There he comes. Aku menarik nafas dalam-dalam sebelum menoleh ke belakang, menghadapi Ezra. Dia mengenakan setelan jas dan celana hitam, dengan kemeja putih open collar.

"You two are dazzling!" serunya dengan kedua tangan terbuka. Kak Bila berterima kasih sambil tersenyum sementara aku hanya tersenyum hambar. "Who's that girl over there?"

Aku dan kak Bila mengikuti arah tunjuk Ezra. "Oh, itu Natasha, sepupunya Rania," kak Bila menjawab. Aku sendiri tidak tau siapa wanita bergaun sewarna denganku dan kak Bila itu.

"Schweet," gumam Ezra dengan seringai menggodanya memandang ke arah Natasha yang berdiri sekitar sepuluh meter dari kami.

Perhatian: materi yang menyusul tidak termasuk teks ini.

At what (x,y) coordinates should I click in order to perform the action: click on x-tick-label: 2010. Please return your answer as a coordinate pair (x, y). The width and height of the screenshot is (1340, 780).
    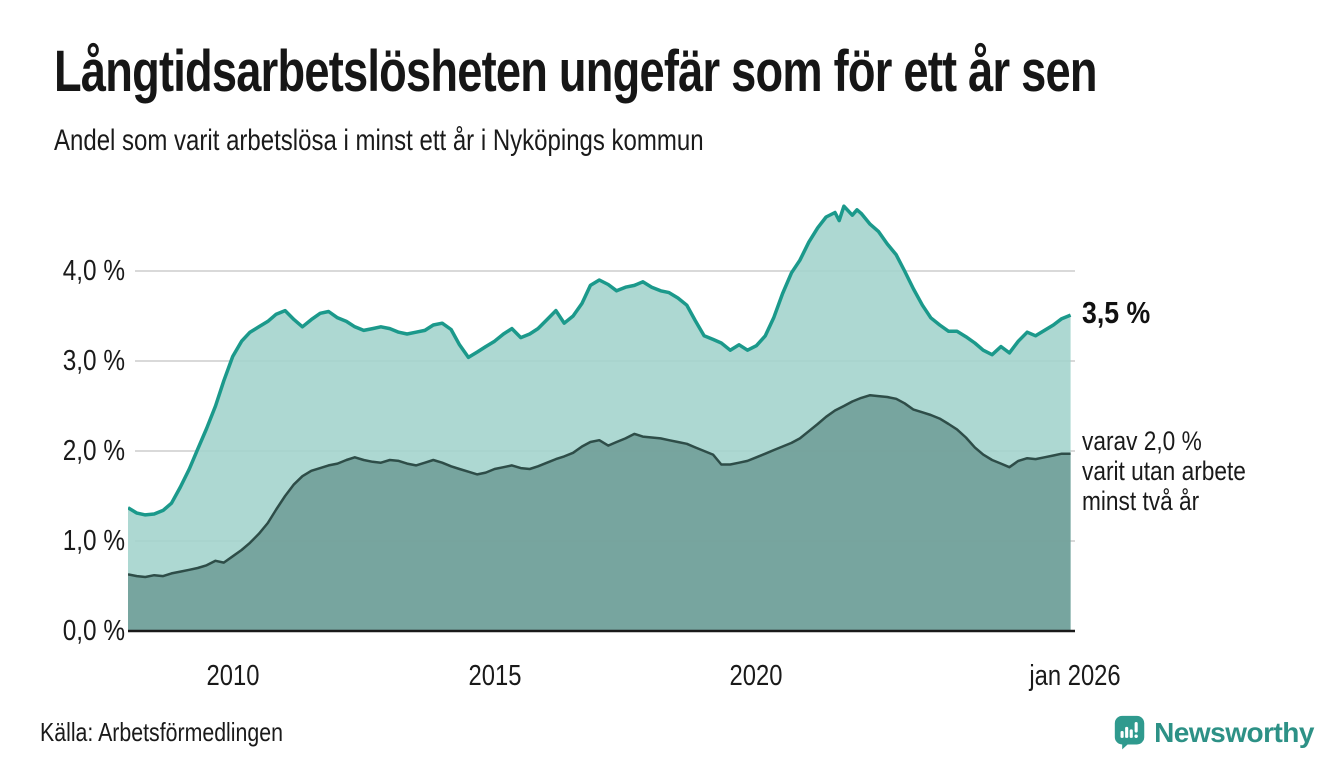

"Jangan macem-macem lo," ancem kak Bila.

Ezra yang sudah berjalan ke arah Natasha, berbalik menghadap kami. Dia menyeringai sambil mengedipkan sebelah matanya lalu kembali membelakangi kami, siap menyerang mangsanya. Aku hanya bisa menggelengkan kepala sambil berdesis dengan mata menyipit.

Sepuluh menit kemudian kami sudah disuruh berkumpul karena pengantin sebentar lagi akan datang. Aku, kak Bila, dan para bridesmaid dan groomsmen lainnya menunggu di pintu masuk sementara para tamu sudah duduk di dalam. Menurut kak Bila ada seribu undangan yang disebarkan, aku yakin lebih dari dua ribu orang yang datang. Orang tua Rizky memang orang penting.

Begitu pengantin datang, kami dipasang-pasangkan sesuai dengan tinggi badan untuk berjalan mengiringi Rizky dan Rania. What are the odds, aku dipasangkan dengan Ezra. Memang Ezra yang paling tinggi di antara groomsmen lainnya dan aku yang paling tinggi di antara para bridesmaid. Aku sendiri tidak mengerti kenapa Ezra bisa-bisanya jadi groomsman. Dia bahkan baru bertemu lagi dengan Rizky di Bali dua bulan yang lalu. Apa Rizky ga punya teman dekat atau saudara dekat yang lebih pantas?